A reverse proxy dispatches in-bound network traffic to a set of servers, presenting a single interface to the caller. For example, a reverse proxy could be used for load balancing a cluster of web servers. In contrast, a forward proxy acts as a proxy for out-bound traffic. For example, an ISP may use a proxy to forward HTTP traffic from its clients to external web servers on the internet; it may also cache the results to improve performance.

There are several reasons for installing reverse proxy servers:

  • Security: the proxy server may provide an additional layer of defense by separating the type of server that is behind the reverse proxy..
  • Encryption / SSL acceleration: when secure websites are created, the SSL encryption is sometimes not done by the Web server itself, but by a reverse proxy that is equipped with SSL acceleration hardware.
  • Load distribution: the reverse proxy can distribute the load to several servers, each server serving its own application area. In the case of reverse proxying in the neighborhood of Web servers, the reverse proxy may have to rewrite the URLs in each webpage (translation from externally known URLs to the internal locations).
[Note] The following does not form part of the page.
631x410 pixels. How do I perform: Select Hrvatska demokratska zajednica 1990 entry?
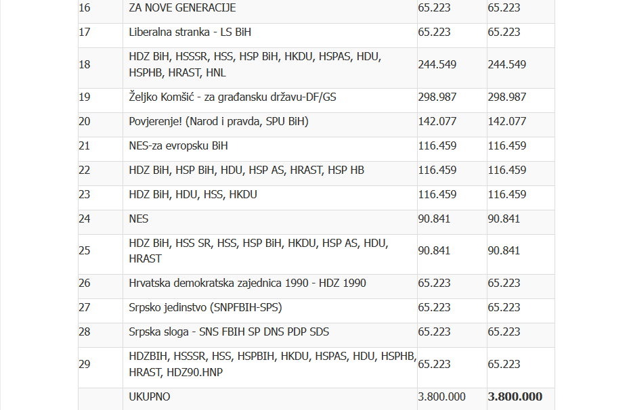pos(248,283)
  • Caching static content: A reverse proxy can offload the Web servers by caching static content, such as images. Proxy caches of this sort can often satisfy a considerable amount of website requests, greatly reducing the load on the central web server. Sometimes referred to as a Web accelerator.
  • Compression: the proxy server can optimize and compress the content to speed up the load time.
  • Spoon feeding: a dynamically generated page can be produced all at once and served to the reverse-proxy, which can then return it to the client a little bit at a time. The program that generates the page is not forced to remain open and tying up server resources during the possibly extended time the client requires to complete the transfer.